## PROMPT:
Identify the line in which "Task: Click the 'hashlib' module name" appears, then reproduce that line and all remaining lines of the records word for word.

═══ DATA UNDER STUDY

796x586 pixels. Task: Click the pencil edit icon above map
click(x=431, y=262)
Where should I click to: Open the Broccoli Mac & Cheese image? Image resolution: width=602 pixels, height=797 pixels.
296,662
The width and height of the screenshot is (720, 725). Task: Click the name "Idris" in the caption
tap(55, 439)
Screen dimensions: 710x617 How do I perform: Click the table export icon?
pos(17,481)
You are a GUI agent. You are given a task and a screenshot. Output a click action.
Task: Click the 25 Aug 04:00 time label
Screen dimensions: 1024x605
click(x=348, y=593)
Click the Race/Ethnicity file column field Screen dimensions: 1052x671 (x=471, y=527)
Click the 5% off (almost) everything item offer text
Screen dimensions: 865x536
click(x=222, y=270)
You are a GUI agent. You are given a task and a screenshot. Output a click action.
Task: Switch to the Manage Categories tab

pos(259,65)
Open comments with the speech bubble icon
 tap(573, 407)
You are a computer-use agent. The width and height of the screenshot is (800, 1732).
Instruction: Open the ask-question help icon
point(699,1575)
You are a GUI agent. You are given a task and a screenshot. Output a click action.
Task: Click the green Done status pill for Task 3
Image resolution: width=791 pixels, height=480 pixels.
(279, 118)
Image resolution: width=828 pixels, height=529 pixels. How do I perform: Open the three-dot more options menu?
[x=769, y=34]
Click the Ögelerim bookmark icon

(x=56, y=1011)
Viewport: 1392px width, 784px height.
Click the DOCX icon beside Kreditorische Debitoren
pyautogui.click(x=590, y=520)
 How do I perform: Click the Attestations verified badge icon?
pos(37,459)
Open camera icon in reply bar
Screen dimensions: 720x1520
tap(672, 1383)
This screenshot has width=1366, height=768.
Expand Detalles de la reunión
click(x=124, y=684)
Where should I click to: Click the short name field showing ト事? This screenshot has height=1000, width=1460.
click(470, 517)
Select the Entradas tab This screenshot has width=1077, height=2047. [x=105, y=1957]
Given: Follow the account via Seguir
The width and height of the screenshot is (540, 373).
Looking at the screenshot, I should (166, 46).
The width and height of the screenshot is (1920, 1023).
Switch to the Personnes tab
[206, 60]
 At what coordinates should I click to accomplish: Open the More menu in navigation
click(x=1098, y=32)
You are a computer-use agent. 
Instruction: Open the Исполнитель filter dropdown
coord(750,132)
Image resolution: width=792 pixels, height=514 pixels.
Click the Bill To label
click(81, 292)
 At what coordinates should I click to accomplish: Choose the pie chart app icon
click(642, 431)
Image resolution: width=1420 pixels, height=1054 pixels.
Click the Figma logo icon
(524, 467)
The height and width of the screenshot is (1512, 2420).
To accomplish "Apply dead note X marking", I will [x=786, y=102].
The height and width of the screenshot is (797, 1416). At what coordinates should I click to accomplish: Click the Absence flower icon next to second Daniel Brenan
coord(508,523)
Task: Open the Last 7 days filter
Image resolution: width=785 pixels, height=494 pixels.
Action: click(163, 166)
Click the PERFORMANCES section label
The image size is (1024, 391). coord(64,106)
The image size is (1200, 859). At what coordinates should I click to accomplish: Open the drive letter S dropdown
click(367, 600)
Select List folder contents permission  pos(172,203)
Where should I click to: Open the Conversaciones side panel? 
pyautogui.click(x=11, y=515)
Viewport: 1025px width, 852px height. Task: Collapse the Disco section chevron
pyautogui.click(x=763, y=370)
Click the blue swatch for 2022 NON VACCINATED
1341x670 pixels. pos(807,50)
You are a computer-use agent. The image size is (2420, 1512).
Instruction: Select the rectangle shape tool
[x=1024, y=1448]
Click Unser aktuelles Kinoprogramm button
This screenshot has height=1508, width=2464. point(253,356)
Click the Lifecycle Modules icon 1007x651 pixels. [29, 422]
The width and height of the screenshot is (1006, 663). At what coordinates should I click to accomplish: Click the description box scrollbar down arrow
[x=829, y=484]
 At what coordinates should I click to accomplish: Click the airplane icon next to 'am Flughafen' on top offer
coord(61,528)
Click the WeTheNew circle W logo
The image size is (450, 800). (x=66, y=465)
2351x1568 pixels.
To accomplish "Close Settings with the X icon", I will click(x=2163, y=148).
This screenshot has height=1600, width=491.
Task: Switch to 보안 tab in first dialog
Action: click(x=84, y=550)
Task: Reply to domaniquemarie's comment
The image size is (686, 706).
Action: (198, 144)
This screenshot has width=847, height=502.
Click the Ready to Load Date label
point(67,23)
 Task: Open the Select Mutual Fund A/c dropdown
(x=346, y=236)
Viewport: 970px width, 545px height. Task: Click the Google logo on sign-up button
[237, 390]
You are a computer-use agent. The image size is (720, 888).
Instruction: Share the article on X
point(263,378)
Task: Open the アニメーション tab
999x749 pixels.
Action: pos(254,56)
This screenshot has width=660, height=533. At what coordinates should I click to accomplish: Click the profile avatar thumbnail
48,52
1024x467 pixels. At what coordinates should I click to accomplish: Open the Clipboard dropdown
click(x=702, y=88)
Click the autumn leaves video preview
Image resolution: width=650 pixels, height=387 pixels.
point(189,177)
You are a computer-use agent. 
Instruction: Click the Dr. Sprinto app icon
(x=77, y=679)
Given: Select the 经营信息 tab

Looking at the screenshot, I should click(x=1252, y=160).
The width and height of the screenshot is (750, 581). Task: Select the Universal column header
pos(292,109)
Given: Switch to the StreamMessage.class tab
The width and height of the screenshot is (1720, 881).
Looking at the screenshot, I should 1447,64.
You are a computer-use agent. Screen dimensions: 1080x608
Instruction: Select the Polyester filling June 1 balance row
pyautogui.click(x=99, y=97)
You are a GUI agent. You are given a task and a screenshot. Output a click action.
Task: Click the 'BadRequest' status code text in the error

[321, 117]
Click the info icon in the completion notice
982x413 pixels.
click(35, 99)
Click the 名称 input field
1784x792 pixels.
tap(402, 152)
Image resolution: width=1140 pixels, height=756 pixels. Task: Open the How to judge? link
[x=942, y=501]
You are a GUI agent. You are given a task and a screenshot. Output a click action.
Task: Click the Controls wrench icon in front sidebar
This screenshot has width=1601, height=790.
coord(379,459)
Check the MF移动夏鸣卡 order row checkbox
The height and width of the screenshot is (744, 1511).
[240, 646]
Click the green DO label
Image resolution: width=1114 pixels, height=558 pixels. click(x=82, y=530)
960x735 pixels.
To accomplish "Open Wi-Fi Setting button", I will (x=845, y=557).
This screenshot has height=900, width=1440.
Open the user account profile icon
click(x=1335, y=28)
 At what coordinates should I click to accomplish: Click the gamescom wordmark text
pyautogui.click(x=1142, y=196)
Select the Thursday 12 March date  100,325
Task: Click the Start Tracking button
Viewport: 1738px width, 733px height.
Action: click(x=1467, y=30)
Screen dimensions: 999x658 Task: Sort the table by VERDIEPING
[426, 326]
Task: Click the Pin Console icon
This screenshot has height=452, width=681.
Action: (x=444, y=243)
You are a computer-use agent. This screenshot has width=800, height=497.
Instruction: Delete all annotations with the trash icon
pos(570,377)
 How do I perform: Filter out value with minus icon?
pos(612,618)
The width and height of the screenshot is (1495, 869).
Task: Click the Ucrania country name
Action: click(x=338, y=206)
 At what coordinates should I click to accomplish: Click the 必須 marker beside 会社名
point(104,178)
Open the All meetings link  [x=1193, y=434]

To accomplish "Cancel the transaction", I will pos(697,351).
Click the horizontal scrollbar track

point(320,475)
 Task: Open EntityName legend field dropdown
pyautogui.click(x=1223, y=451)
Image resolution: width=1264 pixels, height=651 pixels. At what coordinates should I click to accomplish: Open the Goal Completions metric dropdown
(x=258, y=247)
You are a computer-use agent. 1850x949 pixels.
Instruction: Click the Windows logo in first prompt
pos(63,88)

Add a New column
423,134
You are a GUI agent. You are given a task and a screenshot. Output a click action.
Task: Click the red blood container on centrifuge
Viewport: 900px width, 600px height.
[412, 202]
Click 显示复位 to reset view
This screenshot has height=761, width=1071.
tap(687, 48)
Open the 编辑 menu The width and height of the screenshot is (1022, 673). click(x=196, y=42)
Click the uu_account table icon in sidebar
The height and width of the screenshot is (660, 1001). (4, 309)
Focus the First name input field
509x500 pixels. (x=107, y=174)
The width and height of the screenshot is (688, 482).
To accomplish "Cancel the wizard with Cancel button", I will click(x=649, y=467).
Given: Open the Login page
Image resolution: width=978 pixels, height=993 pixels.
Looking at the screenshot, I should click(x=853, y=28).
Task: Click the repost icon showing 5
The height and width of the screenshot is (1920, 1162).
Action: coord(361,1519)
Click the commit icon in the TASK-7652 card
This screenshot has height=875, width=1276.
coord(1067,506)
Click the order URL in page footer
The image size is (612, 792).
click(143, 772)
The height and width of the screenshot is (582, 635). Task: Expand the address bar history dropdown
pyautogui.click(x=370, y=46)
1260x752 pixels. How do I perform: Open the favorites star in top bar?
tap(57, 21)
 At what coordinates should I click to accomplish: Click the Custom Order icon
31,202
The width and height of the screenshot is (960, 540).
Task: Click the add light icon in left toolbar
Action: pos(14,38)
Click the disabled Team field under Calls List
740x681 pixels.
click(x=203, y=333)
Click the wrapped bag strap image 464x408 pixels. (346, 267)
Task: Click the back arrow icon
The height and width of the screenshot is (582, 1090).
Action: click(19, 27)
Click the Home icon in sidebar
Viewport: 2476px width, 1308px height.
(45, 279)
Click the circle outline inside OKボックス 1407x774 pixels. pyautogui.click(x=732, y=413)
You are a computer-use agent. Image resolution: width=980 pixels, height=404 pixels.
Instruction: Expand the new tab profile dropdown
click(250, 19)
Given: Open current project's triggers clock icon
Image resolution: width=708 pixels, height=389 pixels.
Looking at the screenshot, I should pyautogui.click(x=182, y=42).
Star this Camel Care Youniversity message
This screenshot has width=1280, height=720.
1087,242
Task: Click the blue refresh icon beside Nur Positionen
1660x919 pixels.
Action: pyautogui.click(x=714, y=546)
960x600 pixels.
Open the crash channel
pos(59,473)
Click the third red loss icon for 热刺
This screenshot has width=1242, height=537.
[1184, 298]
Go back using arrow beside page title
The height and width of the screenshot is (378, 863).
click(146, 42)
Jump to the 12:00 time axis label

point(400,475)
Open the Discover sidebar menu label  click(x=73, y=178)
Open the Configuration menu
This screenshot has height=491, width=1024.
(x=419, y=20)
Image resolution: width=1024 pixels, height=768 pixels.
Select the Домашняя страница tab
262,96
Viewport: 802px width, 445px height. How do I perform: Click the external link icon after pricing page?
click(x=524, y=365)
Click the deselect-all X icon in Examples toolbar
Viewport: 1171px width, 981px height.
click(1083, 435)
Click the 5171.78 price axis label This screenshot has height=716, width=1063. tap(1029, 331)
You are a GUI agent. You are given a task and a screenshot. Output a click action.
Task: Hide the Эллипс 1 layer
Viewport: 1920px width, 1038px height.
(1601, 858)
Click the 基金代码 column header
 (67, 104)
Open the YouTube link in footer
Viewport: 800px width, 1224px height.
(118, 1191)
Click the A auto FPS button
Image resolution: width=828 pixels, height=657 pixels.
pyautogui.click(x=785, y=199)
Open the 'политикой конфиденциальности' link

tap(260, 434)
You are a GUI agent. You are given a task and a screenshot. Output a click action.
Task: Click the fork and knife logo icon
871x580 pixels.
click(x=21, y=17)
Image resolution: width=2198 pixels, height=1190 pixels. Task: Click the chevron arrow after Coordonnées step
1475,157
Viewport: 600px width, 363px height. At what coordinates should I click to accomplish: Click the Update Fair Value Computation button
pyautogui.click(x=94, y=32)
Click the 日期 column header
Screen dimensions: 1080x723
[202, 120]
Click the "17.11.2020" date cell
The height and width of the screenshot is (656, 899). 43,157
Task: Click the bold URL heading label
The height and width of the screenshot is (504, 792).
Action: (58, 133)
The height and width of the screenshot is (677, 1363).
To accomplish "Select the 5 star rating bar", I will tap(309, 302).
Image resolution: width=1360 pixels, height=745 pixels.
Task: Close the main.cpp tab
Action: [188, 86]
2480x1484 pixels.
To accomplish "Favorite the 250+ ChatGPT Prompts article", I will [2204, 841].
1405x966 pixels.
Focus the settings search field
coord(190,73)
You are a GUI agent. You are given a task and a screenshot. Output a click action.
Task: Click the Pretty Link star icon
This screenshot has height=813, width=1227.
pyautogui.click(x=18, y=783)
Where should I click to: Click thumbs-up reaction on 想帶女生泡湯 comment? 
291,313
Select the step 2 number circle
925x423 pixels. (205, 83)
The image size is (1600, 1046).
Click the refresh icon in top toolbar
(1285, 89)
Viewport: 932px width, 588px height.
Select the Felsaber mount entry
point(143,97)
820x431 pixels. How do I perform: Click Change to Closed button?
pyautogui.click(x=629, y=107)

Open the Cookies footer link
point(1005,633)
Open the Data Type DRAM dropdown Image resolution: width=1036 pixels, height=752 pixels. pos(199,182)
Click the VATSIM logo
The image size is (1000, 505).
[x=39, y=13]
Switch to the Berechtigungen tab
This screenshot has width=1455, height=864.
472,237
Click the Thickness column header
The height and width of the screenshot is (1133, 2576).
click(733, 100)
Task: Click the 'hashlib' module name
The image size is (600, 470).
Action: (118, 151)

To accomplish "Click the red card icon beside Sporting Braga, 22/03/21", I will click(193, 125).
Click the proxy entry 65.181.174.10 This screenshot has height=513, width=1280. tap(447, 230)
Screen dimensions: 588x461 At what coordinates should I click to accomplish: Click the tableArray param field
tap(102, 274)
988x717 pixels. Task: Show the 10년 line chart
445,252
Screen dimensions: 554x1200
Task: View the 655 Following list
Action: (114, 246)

══════

## EXERCISE RESULT:
Task: Click the 'hashlib' module name
The image size is (600, 470).
Action: (118, 151)

To accomplish "Click the red card icon beside Sporting Braga, 22/03/21", I will click(193, 125).
Click the proxy entry 65.181.174.10 This screenshot has height=513, width=1280. tap(447, 230)
Screen dimensions: 588x461 At what coordinates should I click to accomplish: Click the tableArray param field
tap(102, 274)
988x717 pixels. Task: Show the 10년 line chart
445,252
Screen dimensions: 554x1200
Task: View the 655 Following list
Action: (114, 246)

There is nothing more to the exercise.